Tango Dance in Bengal

Bengal Election Voters

What we are witnessing in Bengal today reminds us of the saying: `It takes two to tango’, implying that in a dispute it is not one alone, but the other is also responsible. During the electoral campaign in the state, the Trinamul Congress (TMC) chief minister Mamata Banerjee coined the slogan: ‘Khela Hobey’ (It will be a game). Her rival the BJP immediately accepted the challenge, repeating the slogan on a higher pitch and joined the game to play the tango. After the defeat of the BJP, in the post-poll scenario, the second round of the game has begun. As before, both the BJP (now trounced) and the TMC (now triumphant) are feeding on each other. What are the respective tactics that each is adopting to dance the tango in the latest game ?

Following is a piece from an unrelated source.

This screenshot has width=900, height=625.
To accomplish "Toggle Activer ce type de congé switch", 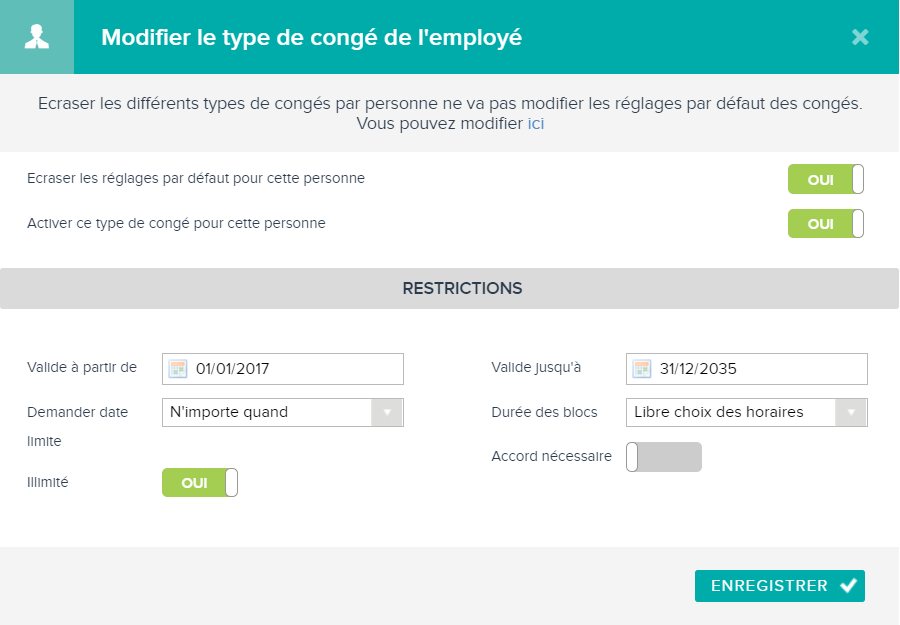I will (825, 223).
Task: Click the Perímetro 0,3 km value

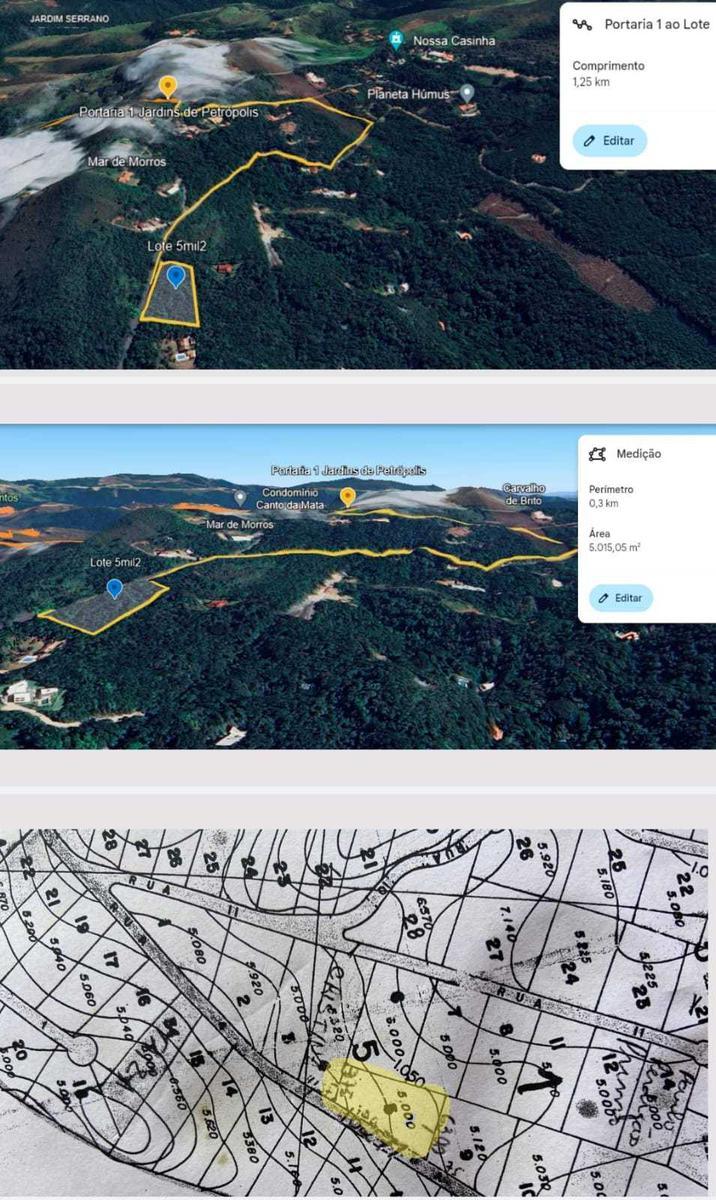Action: [x=604, y=504]
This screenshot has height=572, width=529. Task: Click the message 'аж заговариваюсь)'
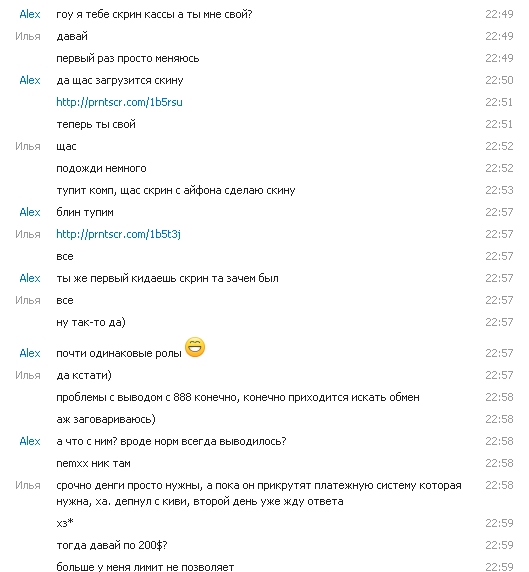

To start with the BJP, its leaders and followers have never been known for accepting electoral defeat with grace. They have tried instead to overturn it by buying off unscrupulous legislators from Opposition parties in states and form governments of their own choice there (e.g. Madhya Pradesh, Karnataka). That game of theirs cannot work in Bengal now, since with only 77 seats in the state legislature, they cannot hope to persuade anyone from among the 213 TMC (Trinamul Congress) legislators to defect to their party, even with all their tentacles of money and muscle power. The BJP therefore has to look for other means of avenging its defeat.

Imposition of Central diktats

From its position of power in Delhi, the BJP is manipulating the central agencies to punish the TMC government. One such agency is the CBI – which was denigrated as a `caged parrot’ by the Supreme Court in a judgment in May, 2013, implying its subservience to the then ruling party. It has now become a falcon, trained by the falconer who heads the Union Home Ministry in the present BJP government. Soon after the TMC government to power, the CBI has swooped down upon it. On May 17, it arrested four Trinamul politicians – two recently sworn in ministers , Subrata Mukherjee and Firhad Hakim; a former mayor of Kolkata, Sovan Chatterjee; and a veteran party leader Madan Mitra. They are all accused in what is known as the Narada sting operation case.

The case pertains to an incident in 2014, when a journalist Mathew Samuel, founder of Narada TV news channel, on behalf of the news magazine Tehelka (of which he was the managing editor then) , carried out a sting operation by interviewing some TMC ministers and politicians in Bengal. He shot videos which showed them accepting cash from him in exchange of favours that they promised Samuel, who pretended to be a representative of a company interested in investing in Bengal – a fictitious company. Among those TMC politicians and ministers shown on the video tapes were the faces of Subrata Mukherjee, Firhad Hakim, Madan Mitra , Sovan Chatterjee – and also two others, Mukul Roy and Subhendu Adhikari.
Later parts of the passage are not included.